If X-ray systematic screening benefits to communities and individuals in general populations, including populations with a high prevalence of TB, remains unclear. However, systematic screening in confined populations at very high TB risk may be cost-efficient as compared with other control strategies as suggested by recent modelling studies [14]. In any case, the implementation of this strategy necessitates an initial investment which, in many low and middle income countries, may be considered as disproportionate given the limited resources dedicated to the prisons health system; in this case, periodic symptom based screening should be implemented. The place of PCR technics in screening algorithms remains to be established [8, 14]. Whatever the screening strategy chosen, its implementation would be inappropriate unless good quality passive case-finding and treatment supervision services are provided [8, 24].

The current study has two limitations. 1) to measure the impact of systematic X-ray screening on TB prevalence and incidence, a randomized trial would have been much more appropriate, comparing the impact of this strategy to that of alternative interventions [24], but the realization of such a study would be difficult in prison settings for operational and ethical reasons; 2) the implementation of the selected strategy could increase the awareness of TB in the prison and, therefore, the passive case detection rate.

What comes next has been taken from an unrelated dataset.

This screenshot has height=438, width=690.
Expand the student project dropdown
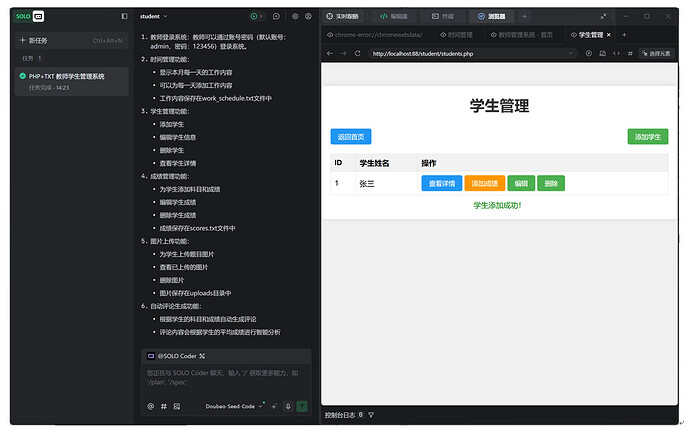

But this beneficial collateral effect can be considered as an integral part of any intervention process aimed at increasing the detection of TB.

In any case, in highly endemic prisons, any TB control strategy, even the most intensive, should be associated, to be fully efficient, with drastic reductions of overcrowding and architectural measures aimed at improving ventilation and solar illumination [25, 26] in order to limit the extensive strain circulation [16], measures which are actually jointly promoted in Brazil by the Ministries of Justice and Health, and the Global Fund [25, 27, 28].

Conclusion

Among the strategies to control TB in prisons such as the prison we investigated, detection at entry as part of the mandatory medical examination on admission and passive case-finding are basic strategies which should be applied, whatever their cost is. As well unquestionable, as an efficient contribution to TB control, are the prevention, diagnostic and treatment of HIV infection - including TB chemoprophylaxis in PPD-reactive HIV infected inmates. Under the condition that its costs in terms of material, staff and functioning does not limit the implementation of the above mentioned measures, the X-ray systematic screening should be considered in highly endemic prisons in order to impact more rapidly on TB prevalence. The impact of environmental interventions which can be implemented without considerable cost [27] is difficult to evaluate, but such interventions should be mandatory in order to comply with international conventions and national laws on prisoner rights [29, 30]. Unfortunately, this last strategy and most other strategies mentioned above are not or only partially applied in developing countries in the absence political willingness and will not be fully efficient without a drastic reduction of overcrowding, a key factor [31] which depends for a large part upon the criminal policy and the slow functioning of the justice system as expressed by the high percentages, in most countries, of not sentenced inmates [32].